The Secretary of State, talking to her employees Thursday, said her public life had probably exhausted her. "I think after 20 years-and it will be 20 years-of being on the high wire of American politics and all of the challenges that come with that," she said, "it would be probably a good idea to just find out how tired I am."
It was a typically low-key statement from Clinton, who has served as the Governor and the President's good wife, a U.S. Senator from New York, and now, a Secretary of State in President Obama's administration. Despite the constant pressure of publicity, much of it negative in earlier years, she has remained dignified, hard-working and ready to let others, like Obama, be the center of attention.
In short, Hillary Rodham Clinton, 64, is the ultimate Boomer Good Girl.
Being a good girl has often gotten a bad rap. Books have been written about why it's not productive to be one. According to their authors, being a good girl - i.e. tactful and compliant, working harder instead of smarter - doesn't get you anywhere. That might be true for younger women today, but Hillary was born into a world that unabashedly discriminated against women in almost every way, from patronizing advertisements to paying men more for the same work women were doing "because they have families,"
In a world like that, Clinton had to work twice as hard to be perceived as equal. And she's done that from the very beginning. As a child she was a Brownie and a Girl Scout and played several sports., she was a member of the Honor Society and a National Merit finalist.
Life changed for Clinton, as it did for so many Boomer women, in the 1960s and 1970s. As a student at Wellesley College, she switched from the Republican to the Democratic Party because of her views on the Vietnam War. More important to her personally, though, was the women's movement of the 1970s, when the idea of female equality seemed a possibility at last.
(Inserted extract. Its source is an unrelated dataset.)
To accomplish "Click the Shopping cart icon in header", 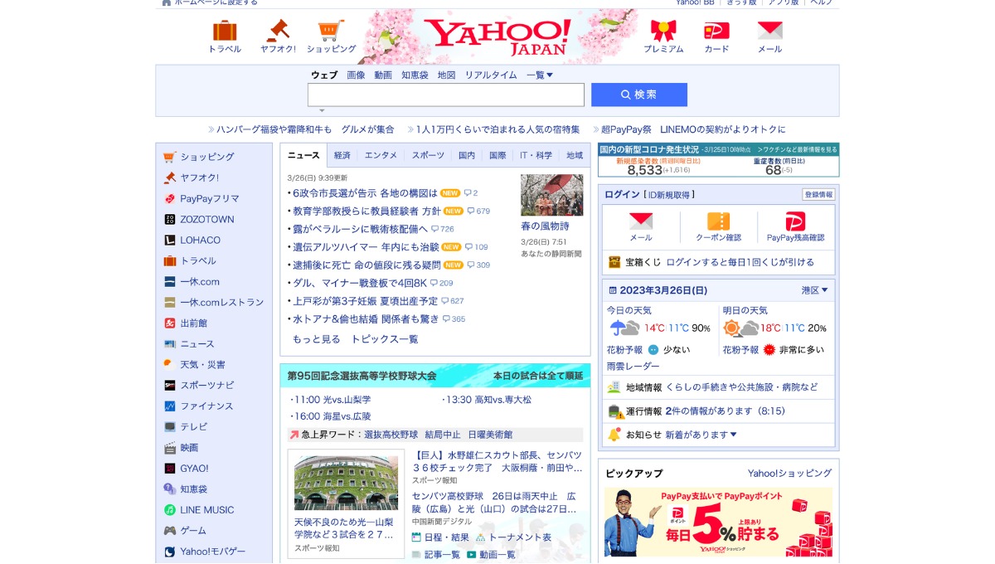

To prove their equality, Hillary and other Boomer women worked relentlessly , establishing their own identity. That superwoman work ethic has remained with her throughout her entire career, ranging from her work as as an attorney in Arkansas, where her husband was governor, through his 1992 and 1996 presidential campaigns and to her own post-First Lady work.
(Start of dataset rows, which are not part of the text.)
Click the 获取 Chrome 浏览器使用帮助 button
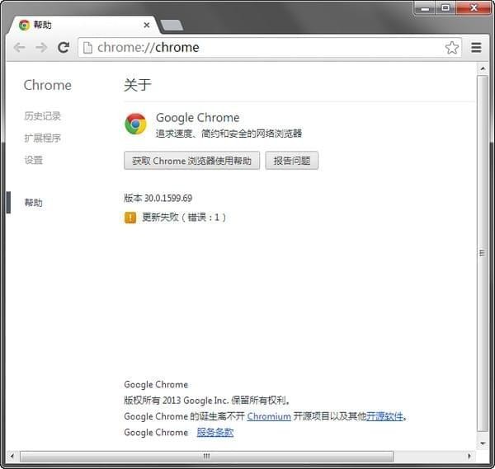This screenshot has height=469, width=495. coord(191,161)
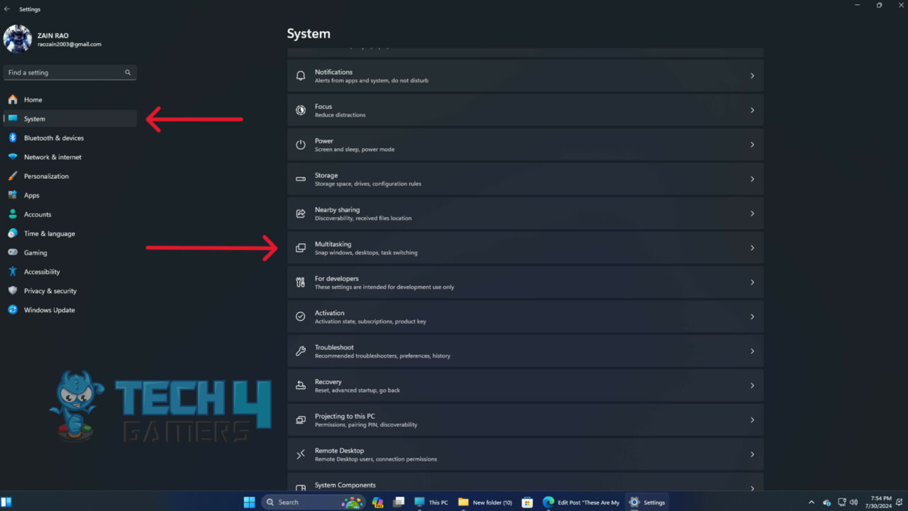Click the Remote Desktop icon
Image resolution: width=908 pixels, height=511 pixels.
(x=299, y=454)
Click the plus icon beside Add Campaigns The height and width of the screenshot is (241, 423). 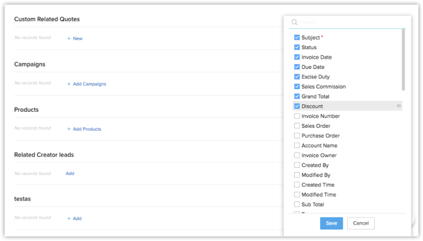coord(69,84)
Despite the progress women had made over the years, not everyone was ready for a First Lady who had her own career and was her husband's intellectual equal. After Bill Clinton began campaigning for the presidency in the early 1990s, Hillary Clinton was derided in more than twenty major publications as "Lady Macbeth" - a manipulative power behind the throne. Her image wasn't helped when she snapped at interviewers that she wasn't about to "stay home baking cookies." And in an interview about Bill Clinton's alleged infidelity, she said, "I'm not some little woman standing by her man."
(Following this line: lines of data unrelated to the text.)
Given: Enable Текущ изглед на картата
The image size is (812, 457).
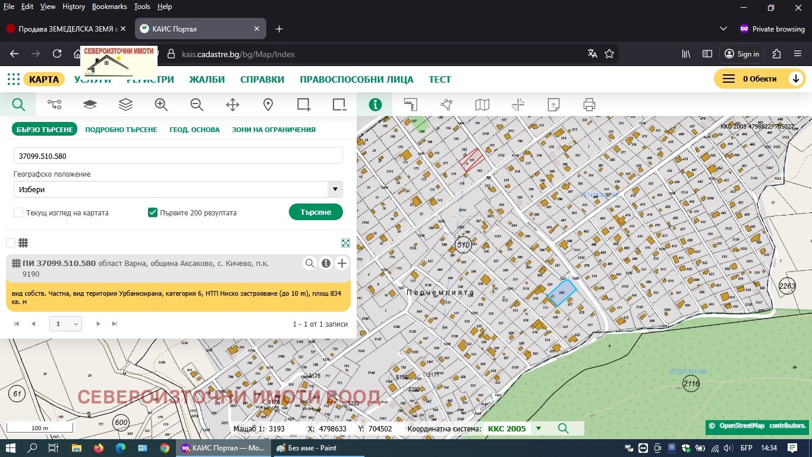Looking at the screenshot, I should tap(18, 212).
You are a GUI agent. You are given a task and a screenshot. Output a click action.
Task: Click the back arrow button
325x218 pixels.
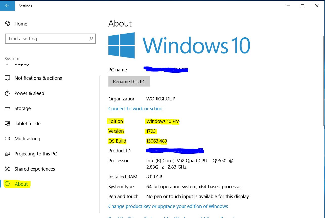pos(7,6)
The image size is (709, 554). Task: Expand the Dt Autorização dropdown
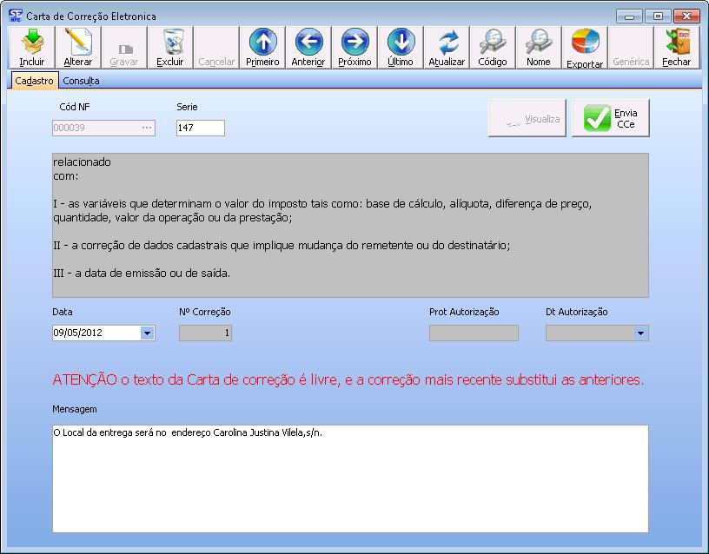(641, 333)
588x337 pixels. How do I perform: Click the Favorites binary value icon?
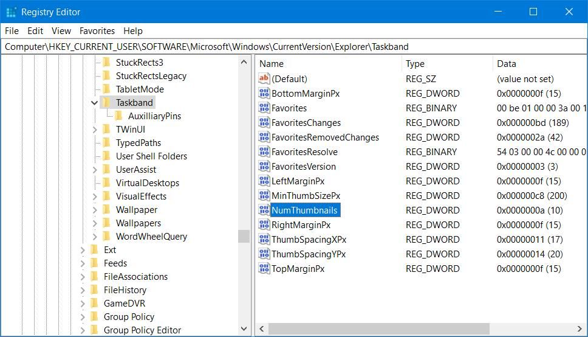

Ironically, several years later, Clinton did indeed stand by her man when the President became embroiled in the scandal involving Monica Lewinsky. And she was never more popular. Like millions of other couples, the Clintons appeared to work it out, paving the way for Hillary's biggest move yet - running for the U.S. Senate from New York. In the Senate , Clinton shrewdly kept a low profile but developed relationships with senators from both parties.
That diplomacy - and her traditional Boomer work ethic -- came in handy during her time as Secretary of State. After she started the job in 2009, she called dozens of world leaders and, during her first 100 days in office, traveled over 70,000 miles to develop relationships further. And she's kept up that level of effort ever since. (It's paid off in popularity as well as foreign-policy successes: In a Gallup poll, Americans named her as the woman they most admire in the world.)
Who can blame her for being tired? In recent weeks, Clinton has shown signs of loosening up-for example, wearing a headband in a style she undoubtedly wore a few decades ago, as if to say, Hey, I'm dressing the way I really want to from now on.
And there's no doubt that she deserves a good rest. But who knows what will happen after that? When telling State Department employees that she wouldn't be staying past the end of the current administration, she added, "But everyone always says that when they leave these jobs."
Don't ever count a good Boomer girl out!